In unruptured pulmonary cysts associated with BHD, the cyst wall expands towards the visceral pleura and is partially incorporated into the parenchyma, interlobular septum and/or bronchovascular bundle (figure 2A). Enlarged cysts can also appear segmented by an alveolar wall and resemble a multicystic pneumatocoele and become deeply embedded in the interlobular septum (figure 2B).19 The inner surface of the cyst is lined by alveolar cells immunostaining for epithelial markers and surfactant proteins (figure 2C). These epithelial cells do not show neoplastic proliferation or atypical morphology. They may be attenuated or not easily visible; however, cuboidal cells resembling type II pneumocytes are often observed in the innermost layer. Sometimes a cyst wall is partially enveloped by another wall, demonstrating the unique pattern of ‘an alveolus or a few alveoli within a cyst’ (figure 2D). Some cysts have veins protruding into the cystic space (figure 2E). These characteristic findings are important microscopic clues for the pathological diagnosis.20 Most of the epithelium lining the cyst appears to be friable. Some epithelial tissue exfoliates from the cyst wall and some remaining tissue appears thin; detailed evaluation shows unusual alveolar architecture (figure 2D) and epithelial cells budding in the walls of the cyst in a few cases (figure 2F). These complex structures are often associated with chronic inflammatory cell infiltration of various degrees, which suggests a possible development of cysts due to inflammation. We speculate that these might resemble hamartomatous cysts that expand very slowly, modified in their structures by inflammation, and sometimes rupture, causing pneumothorax.

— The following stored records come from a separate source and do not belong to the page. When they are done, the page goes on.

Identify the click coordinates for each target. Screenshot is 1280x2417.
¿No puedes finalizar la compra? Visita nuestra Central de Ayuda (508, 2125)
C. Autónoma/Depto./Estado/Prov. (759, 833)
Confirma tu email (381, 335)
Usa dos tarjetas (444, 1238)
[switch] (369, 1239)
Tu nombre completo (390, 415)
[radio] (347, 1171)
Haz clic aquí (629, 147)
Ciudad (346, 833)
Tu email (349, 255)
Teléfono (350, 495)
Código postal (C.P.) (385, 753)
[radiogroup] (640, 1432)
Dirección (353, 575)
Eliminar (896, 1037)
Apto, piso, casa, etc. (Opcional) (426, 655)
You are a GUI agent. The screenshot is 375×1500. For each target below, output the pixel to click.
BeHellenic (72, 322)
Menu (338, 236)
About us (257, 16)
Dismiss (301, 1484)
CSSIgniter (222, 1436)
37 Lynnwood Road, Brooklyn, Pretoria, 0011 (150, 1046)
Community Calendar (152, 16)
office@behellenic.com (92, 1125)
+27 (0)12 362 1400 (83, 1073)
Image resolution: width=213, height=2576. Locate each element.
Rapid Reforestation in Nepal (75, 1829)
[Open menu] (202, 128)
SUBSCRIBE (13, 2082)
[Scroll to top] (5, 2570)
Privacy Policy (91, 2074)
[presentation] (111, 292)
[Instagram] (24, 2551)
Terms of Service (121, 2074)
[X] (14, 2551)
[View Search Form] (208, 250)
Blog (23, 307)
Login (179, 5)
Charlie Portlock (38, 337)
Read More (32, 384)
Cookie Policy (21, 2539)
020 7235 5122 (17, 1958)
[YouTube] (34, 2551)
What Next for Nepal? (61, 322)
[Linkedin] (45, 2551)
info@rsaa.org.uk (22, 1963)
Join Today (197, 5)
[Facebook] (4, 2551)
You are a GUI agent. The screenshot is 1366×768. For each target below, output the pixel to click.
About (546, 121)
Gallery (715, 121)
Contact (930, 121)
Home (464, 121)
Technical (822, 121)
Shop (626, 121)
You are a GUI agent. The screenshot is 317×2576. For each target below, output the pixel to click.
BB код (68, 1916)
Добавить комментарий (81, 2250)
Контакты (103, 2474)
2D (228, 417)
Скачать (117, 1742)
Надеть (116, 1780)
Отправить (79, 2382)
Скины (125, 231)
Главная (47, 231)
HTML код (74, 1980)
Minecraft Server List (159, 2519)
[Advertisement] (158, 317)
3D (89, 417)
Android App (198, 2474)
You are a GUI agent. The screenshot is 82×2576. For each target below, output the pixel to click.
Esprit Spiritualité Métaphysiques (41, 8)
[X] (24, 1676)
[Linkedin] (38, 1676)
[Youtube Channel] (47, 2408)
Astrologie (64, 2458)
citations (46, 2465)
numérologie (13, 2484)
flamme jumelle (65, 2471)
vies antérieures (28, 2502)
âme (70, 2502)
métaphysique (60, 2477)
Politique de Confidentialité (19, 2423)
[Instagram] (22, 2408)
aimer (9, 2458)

In pneumothorax-associated ruptured cysts and cysts before rupture, the histopathology becomes complicated because of mechanical stress and tissue remodelling with associated inflammation. Pleural thickening, interstitial bleeding and hyalinisation alter the original architecture of the cysts. After rupture, mesothelial invagination and bleb formation are frequently observed (figure 3A,B). Cuboidal cells resembling type II pneumocytes tend to be more conspicuous at this stage. These metamorphosed pleurae demonstrate the non-specific histopathology common to blebs and interfere with the correct diagnosis. We therefore suggest that surgeons who perform pulmonary wedge resections in patients suspected of having BHD should also sample cystic areas that are not ruptured. Cystic alveoli and fusion of the epithelium of the cyst to the mesenchyme are diagnostic clues to BHD-associated lung lesions even at advanced stages with inflammatory modifications. The interlobular septum in contact with the cyst is sometimes oedematous (figure 3C, arrows), which may be a result of localised disturbance of the circulation and venous stasis. Other possible causes of oedema include FLCN insufficiency, which might lead to matrix remodeling,22 or angiogenic factors that increase vascular permeability (see later).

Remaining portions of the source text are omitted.